[START OF Exercise material]

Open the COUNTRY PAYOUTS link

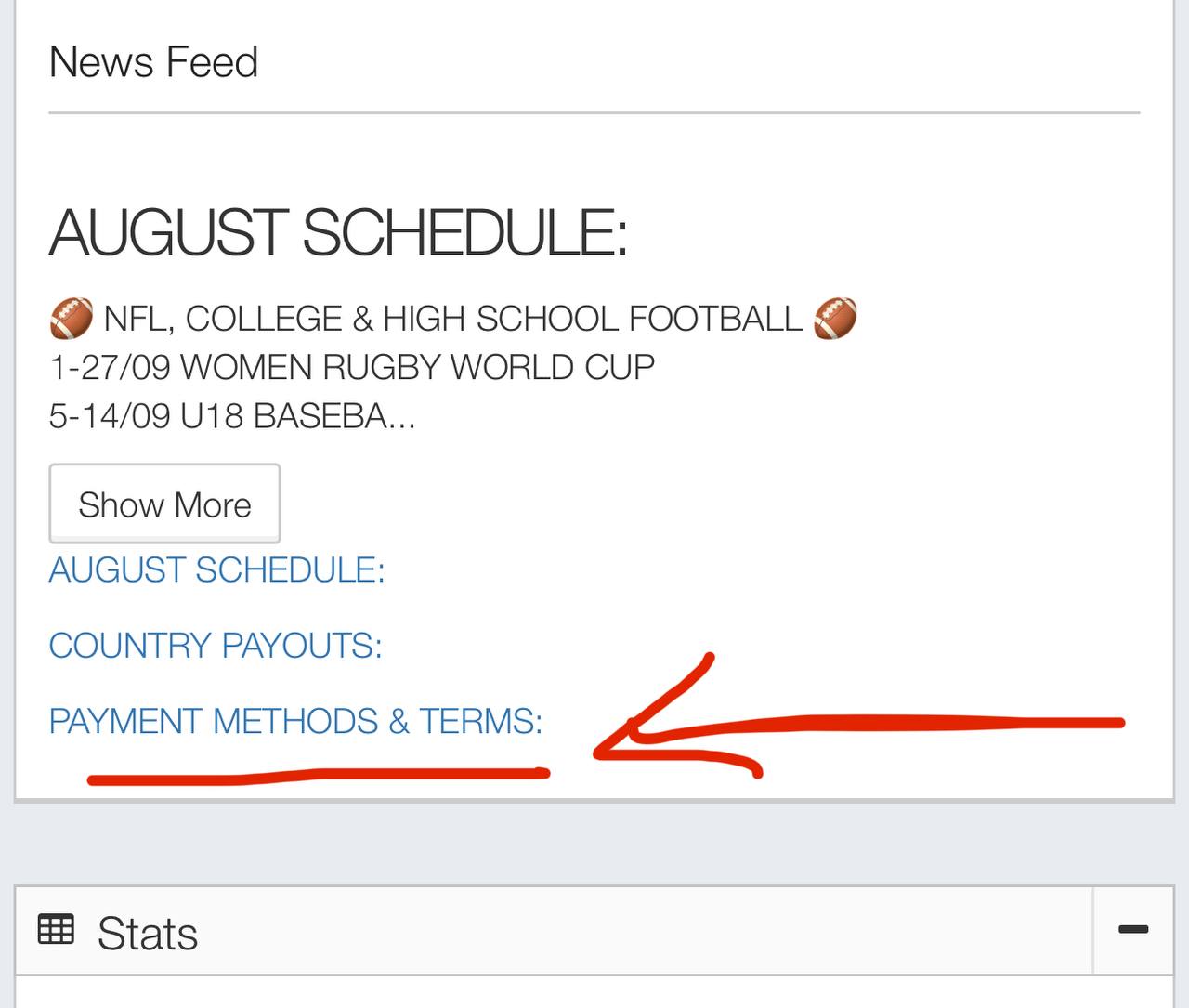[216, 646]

[END OF Exercise material]
[START OF Exercise material]

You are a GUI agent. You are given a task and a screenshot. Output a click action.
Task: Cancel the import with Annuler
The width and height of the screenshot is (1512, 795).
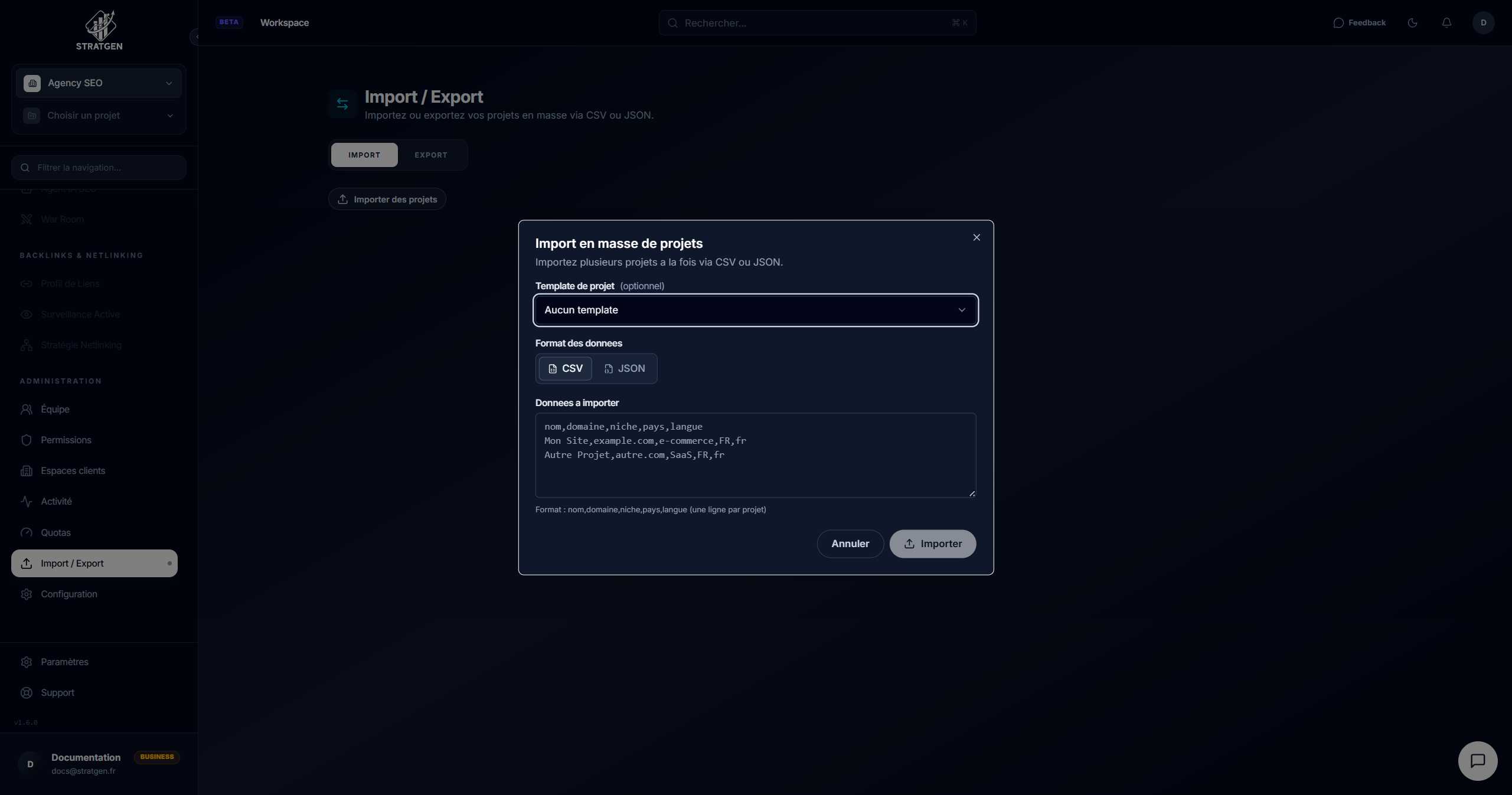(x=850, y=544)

[END OF Exercise material]

--- What is asked ---
Please quote the listing from the line with "You are a GUI" to the line with "(x=850, y=544)", including both of those lines, and leave the pictures out.

--- Result ---
You are a GUI agent. You are given a task and a screenshot. Output a click action.
Task: Cancel the import with Annuler
The width and height of the screenshot is (1512, 795).
(x=850, y=544)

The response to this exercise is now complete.